Timothy Ash: Ukrainian government should quickly lock in external financing, either from the Russians or from IMF

After record snowfall Ukraine can do nothing to prevent the economy falling into recession in the first quarter of 2013, after GDP growth of 0.2 per cent in 2012, writes Financial Times.

“But it does increase the urgency for Kiev to find external economic support, if not from Russia, then from the International Monetary Fund, which had a delegation arrive in town on Wednesday. Even before the snow, factories were struggling – industrial output fell 6 per cent in February in the ninth consecutive monthly fall. That makes a GDP contraction in the first quarter almost inevitable,” FT notes.

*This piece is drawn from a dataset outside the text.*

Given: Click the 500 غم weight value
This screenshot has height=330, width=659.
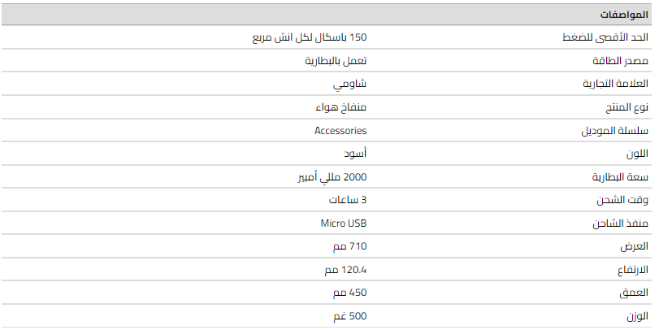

“Slovenia, Malta, and perhaps Ukraine are most exposed in my view now for contagion risk. Ukraine is exposed through the risk of individual credit events, i.e. while overall Ukrainian exposure is small the risk of a few local oligarchs suffering cash flow problems now via exposure to Cyprus should not be under-stated. Given Ukraine’s broader frail macro/policy environment, it would not take much undermine sentiment which could gather momentum and create broader systemic risks – another reason why the Ukrainian government would be well advised to quickly lock in external financing, either from the Russians/IMF,” Timothy Ash, head of emerging market research at Standard Bank, wrote in a note to investors.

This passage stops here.